By James R. Edwards, Jr. on December 9, 2011

What's the number one issue in America today? It's jobs. But we now have one more indication that U.S. employers are giving Americans desperate for work the shaft.

U.S. Citizenship and Immigration Services has reported that companies seeking to import foreign skilled workers, like in the computer industry, have exhausted the annual quota. For the third consecutive year, employers have set a new record for reaching the H-1B visa cap. The annual limit is 65,000 H-1Bs, plus 20,000 more for aliens with advanced degrees, plus as many more foreign temp workers as government or nonprofits may want.

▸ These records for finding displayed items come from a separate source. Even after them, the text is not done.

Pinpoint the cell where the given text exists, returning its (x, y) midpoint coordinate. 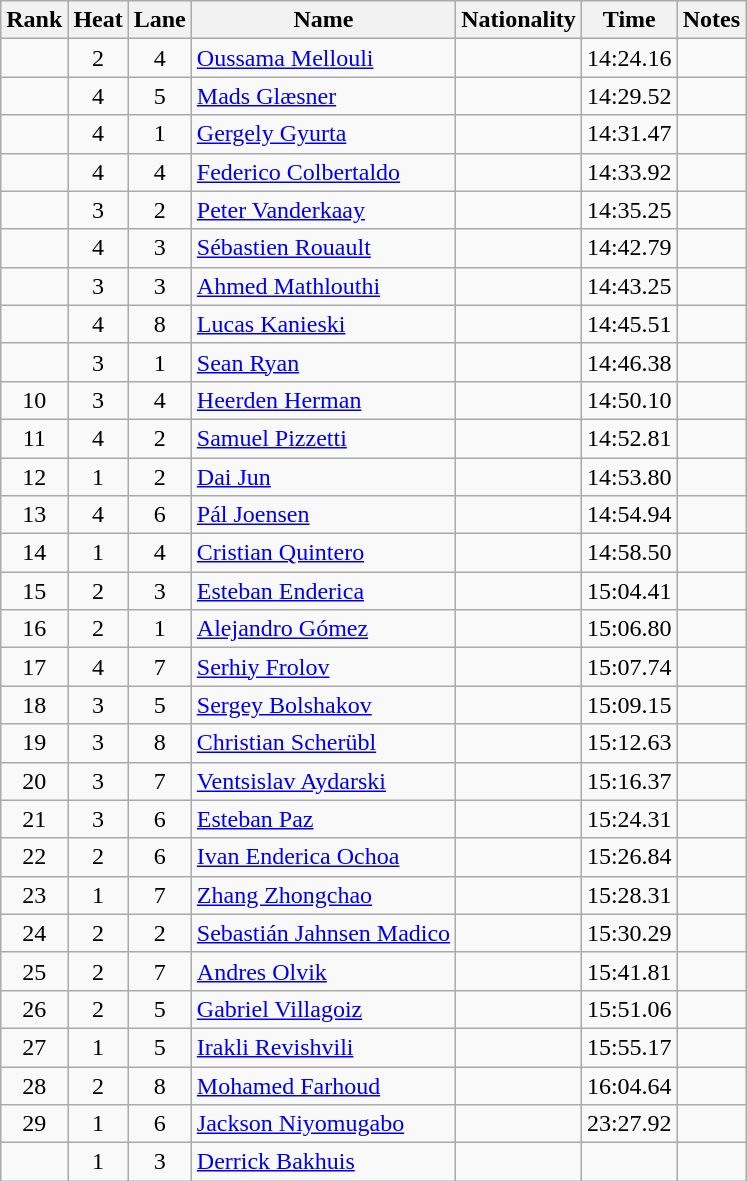
14:43.25 (629, 286)
Dai Jun (323, 477)
14:35.25 (629, 210)
Pál Joensen (323, 515)
26 (34, 1009)
Cristian Quintero (323, 553)
21 (34, 819)
Jackson Niyomugabo (323, 1124)
Federico Colbertaldo (323, 172)
15:26.84 (629, 857)
23:27.92 (629, 1124)
15:55.17 (629, 1047)
Lane (160, 20)
14:45.51 (629, 324)
15:28.31 (629, 895)
29 (34, 1124)
22 (34, 857)
Samuel Pizzetti (323, 438)
10 (34, 400)
14:53.80 (629, 477)
16 (34, 629)
25 (34, 971)
14:54.94 (629, 515)
Oussama Mellouli (323, 58)
12 (34, 477)
Lucas Kanieski (323, 324)
Sergey Bolshakov (323, 705)
Sébastien Rouault (323, 248)
13 (34, 515)
15:09.15 (629, 705)
Name (323, 20)
14:33.92 (629, 172)
Peter Vanderkaay (323, 210)
14:42.79 (629, 248)
15:07.74 (629, 667)
Ahmed Mathlouthi (323, 286)
Rank (34, 20)
Mohamed Farhoud (323, 1085)
15:04.41 (629, 591)
14:50.10 (629, 400)
14:58.50 (629, 553)
19 (34, 743)
17 (34, 667)
Time (629, 20)
16:04.64 (629, 1085)
15:12.63 (629, 743)
Christian Scherübl (323, 743)
Esteban Enderica (323, 591)
15 (34, 591)
14 (34, 553)
Mads Glæsner (323, 96)
24 (34, 933)
Ventsislav Aydarski (323, 781)
14:46.38 (629, 362)
14:31.47 (629, 134)
15:30.29 (629, 933)
Sebastián Jahnsen Madico (323, 933)
14:29.52 (629, 96)
Esteban Paz (323, 819)
15:06.80 (629, 629)
Notes (711, 20)
27 (34, 1047)
18 (34, 705)
23 (34, 895)
Derrick Bakhuis (323, 1162)
15:51.06 (629, 1009)
Zhang Zhongchao (323, 895)
15:41.81 (629, 971)
20 (34, 781)
Serhiy Frolov (323, 667)
Alejandro Gómez (323, 629)
Nationality (519, 20)
Andres Olvik (323, 971)
Ivan Enderica Ochoa (323, 857)
Sean Ryan (323, 362)
14:52.81 (629, 438)
Heat (98, 20)
14:24.16 (629, 58)
11 (34, 438)
Heerden Herman (323, 400)
Irakli Revishvili (323, 1047)
15:16.37 (629, 781)
28 (34, 1085)
15:24.31 (629, 819)
Gabriel Villagoiz (323, 1009)
Gergely Gyurta (323, 134)
Pinpoint the cell where the given text exists, returning its (X, Y) midpoint coordinate. 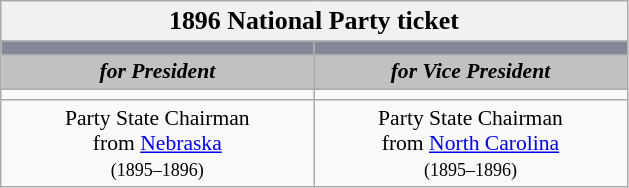
Party State Chairmanfrom North Carolina(1895–1896) (470, 144)
for President (158, 72)
1896 National Party ticket (314, 21)
Party State Chairmanfrom Nebraska(1895–1896) (158, 144)
for Vice President (470, 72)
From the cell containing the given text, extract its center point as [X, Y] coordinate. 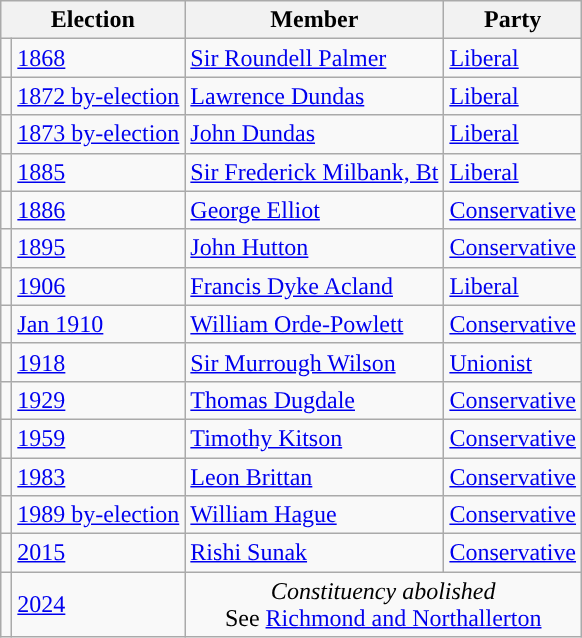
Unionist [513, 362]
1983 [98, 477]
George Elliot [314, 210]
Leon Brittan [314, 477]
1885 [98, 172]
Member [314, 20]
Sir Roundell Palmer [314, 58]
1872 by-election [98, 96]
Sir Murrough Wilson [314, 362]
William Orde-Powlett [314, 324]
Jan 1910 [98, 324]
1959 [98, 438]
1918 [98, 362]
2024 [98, 604]
Timothy Kitson [314, 438]
Election [93, 20]
1929 [98, 400]
Lawrence Dundas [314, 96]
1873 by-election [98, 134]
1868 [98, 58]
1989 by-election [98, 515]
1906 [98, 286]
William Hague [314, 515]
2015 [98, 553]
1886 [98, 210]
John Dundas [314, 134]
Thomas Dugdale [314, 400]
Party [513, 20]
Constituency abolishedSee Richmond and Northallerton [384, 604]
Sir Frederick Milbank, Bt [314, 172]
John Hutton [314, 248]
Rishi Sunak [314, 553]
Francis Dyke Acland [314, 286]
1895 [98, 248]
Search for the cell housing the specified text and yield its [x, y] center coordinate. 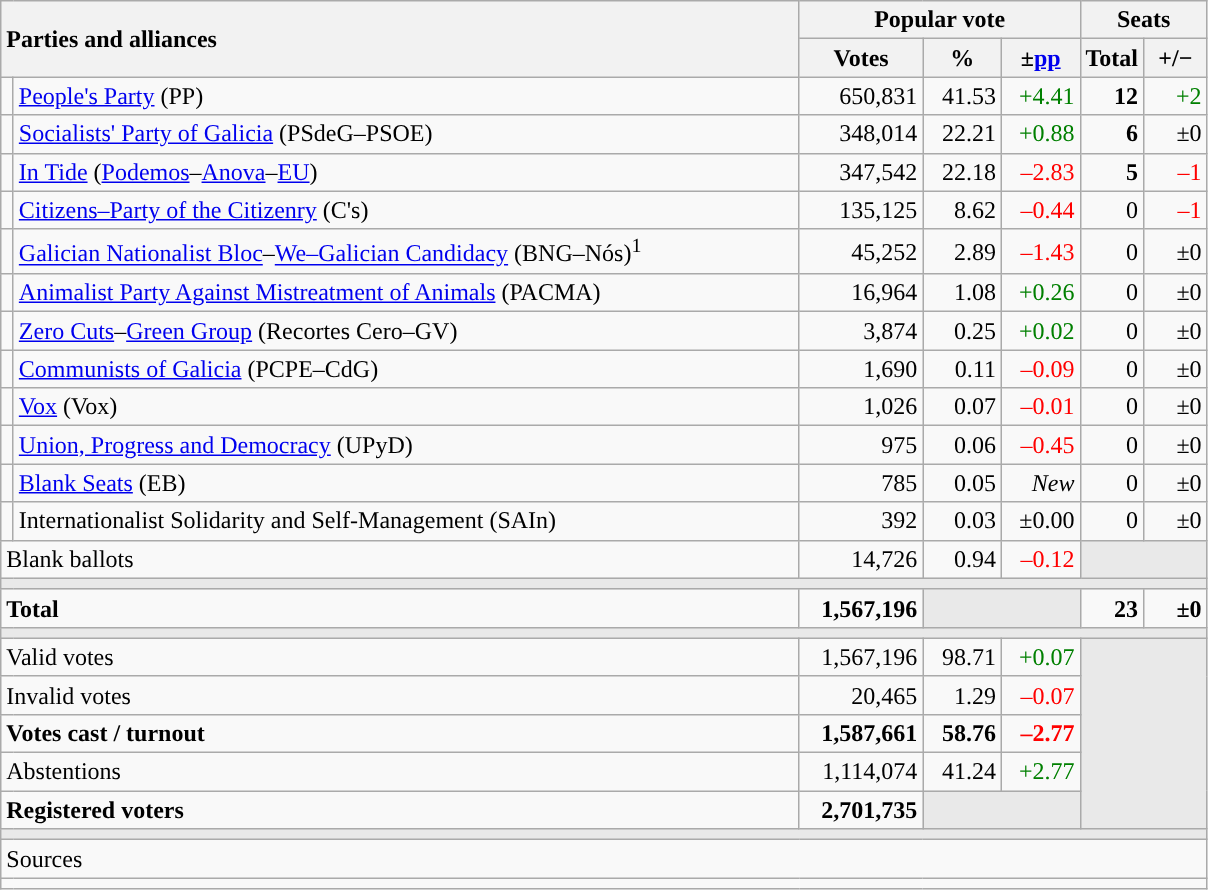
348,014 [861, 134]
1.08 [962, 293]
–2.77 [1040, 733]
0.11 [962, 369]
5 [1112, 172]
2.89 [962, 252]
20,465 [861, 695]
975 [861, 445]
In Tide (Podemos–Anova–EU) [406, 172]
Citizens–Party of the Citizenry (C's) [406, 210]
16,964 [861, 293]
58.76 [962, 733]
Sources [604, 859]
+/− [1176, 58]
People's Party (PP) [406, 96]
Abstentions [400, 772]
14,726 [861, 559]
0.07 [962, 407]
Internationalist Solidarity and Self-Management (SAIn) [406, 521]
–0.12 [1040, 559]
1.29 [962, 695]
+0.07 [1040, 657]
Galician Nationalist Bloc–We–Galician Candidacy (BNG–Nós)1 [406, 252]
2,701,735 [861, 810]
3,874 [861, 331]
Union, Progress and Democracy (UPyD) [406, 445]
1,587,661 [861, 733]
135,125 [861, 210]
New [1040, 483]
12 [1112, 96]
Vox (Vox) [406, 407]
+0.88 [1040, 134]
–0.44 [1040, 210]
1,114,074 [861, 772]
+0.26 [1040, 293]
22.21 [962, 134]
6 [1112, 134]
785 [861, 483]
–0.01 [1040, 407]
22.18 [962, 172]
41.24 [962, 772]
–0.09 [1040, 369]
347,542 [861, 172]
0.03 [962, 521]
650,831 [861, 96]
Parties and alliances [400, 39]
Animalist Party Against Mistreatment of Animals (PACMA) [406, 293]
±0.00 [1040, 521]
Socialists' Party of Galicia (PSdeG–PSOE) [406, 134]
1,026 [861, 407]
Popular vote [940, 20]
% [962, 58]
Registered voters [400, 810]
23 [1112, 608]
+2.77 [1040, 772]
0.06 [962, 445]
Seats [1144, 20]
+0.02 [1040, 331]
392 [861, 521]
–2.83 [1040, 172]
–1.43 [1040, 252]
0.94 [962, 559]
Invalid votes [400, 695]
+4.41 [1040, 96]
Communists of Galicia (PCPE–CdG) [406, 369]
–0.07 [1040, 695]
Zero Cuts–Green Group (Recortes Cero–GV) [406, 331]
Blank Seats (EB) [406, 483]
+2 [1176, 96]
1,690 [861, 369]
98.71 [962, 657]
±pp [1040, 58]
–0.45 [1040, 445]
0.25 [962, 331]
Votes cast / turnout [400, 733]
45,252 [861, 252]
8.62 [962, 210]
Votes [861, 58]
0.05 [962, 483]
41.53 [962, 96]
Blank ballots [400, 559]
Valid votes [400, 657]
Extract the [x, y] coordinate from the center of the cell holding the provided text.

Merry Christmas, job-starved Americans looking for good-paying skilled positions!

Meanwhile, the latest unemployment figures make it appear that the national employment situation is improving. That's hardly the case. The economy added a piddling net 120,000 jobs in November.

While on paper, the official unemployment rate fell by 0.4 percentage points to 8.6 percent in November, the main reason for the drop in unemployment was people giving up looking for work.

The 13.3 million officially unemployed Americans represent a 594,000 decrease in the government's count from the prior month. But wait. Some 487,000 people left the labor force. If you stop looking for employment, you disappear from the government's count of total available workers. And about 400,000 Americans a week are filing for unemployment insurance this year.

At any rate, it makes little sense to keep importing more than a million permanent immigrants every year, thousands more skilled and unskilled foreign workers in guestworker programs, and to continue the failed policies of the visa lottery and chain migration. That continual importation of cheap foreign labor only worsens the job situation for the 23 million Americans who can't find full-time work.